By Jonathan Saul
LONDON, April 4 (Reuters) – London’s marine insurance market on Monday added all of Russia’s waters to its list of areas deemed high risk, an advisory showed, which is likely to raise the cost of shipping and adds to the logistical pressures on Moscow.
Guidance from the Joint War Committee, which comprises syndicate members from the Lloyd’s Market Association (LMA) and representatives from the London insurance company market, is watched closely and influences underwriters’ considerations over insurance premiums.
Following Russia’s invasion of Ukraine on Feb. 24, the JWC last month added Ukrainian and Russian waters around the Black Sea and Sea of Azov to its high-risk areas, as well as waters close to Romania and Georgia.
Monday’s extension of the area judged high-risk for merchant ships and prone to war, piracy, terrorism and related perils, will mean that vessels will need to notify underwriters when sailing into ports as well as having to pay an additional premium for a seven-day cover period.
“Rating is a matter for individual negotiation between underwriters and brokers and the JWC plays no role in that,” the JWC said.
Marine insurers said any rise in premiums was expected to take a few days after a notification period.
One marine insurance source, speaking on condition of anonymity, said Monday’s advisory was unexpected and would “add to the complexities of trading with Russia”.
Russia relies on its Baltic and Black Sea ports for oil and grains exports, which are significant foreign currency earners.

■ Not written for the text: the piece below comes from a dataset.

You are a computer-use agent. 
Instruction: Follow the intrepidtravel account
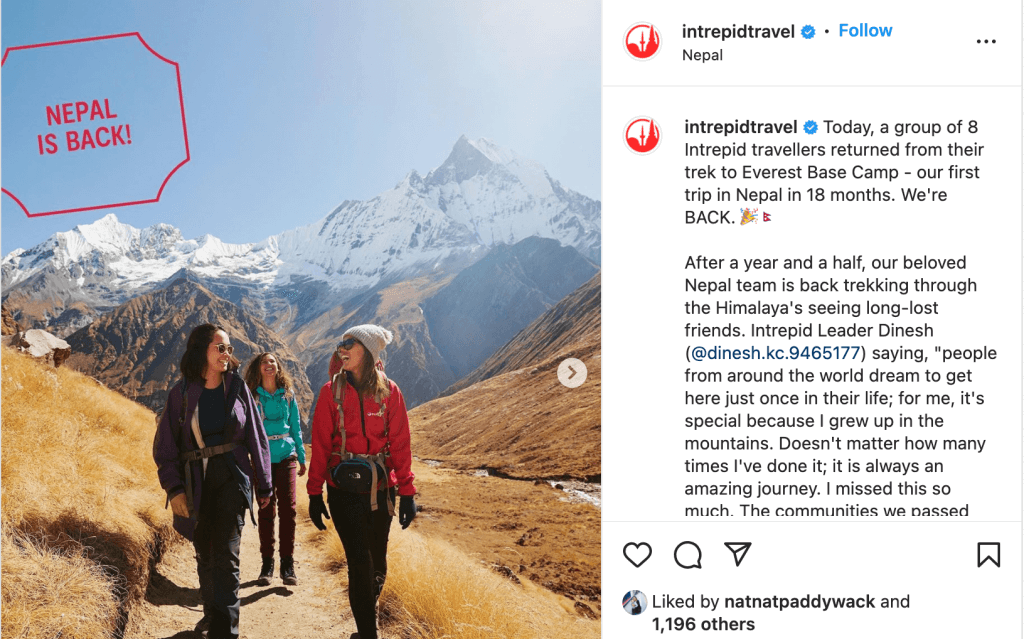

Other terminals, such as Kozmino in Asia, are needed for Russian exports to that region.
A European grains trader said it was already difficult to find vessel owners willing to go to any Russian ports, adding there was no guarantee of being able to insure against the war risks.
“This will add to the problems but not bring a total stop,” the trader said.
Russia’s maritime sector is grappling with the winding down of services including ship certification by leading foreign providers – needed for accessing ports and securing insurance.
In addition, some shipping companies have withdrawn and ship engine makers have suspended training on their equipment following the imposition of Western sanctions on Moscow.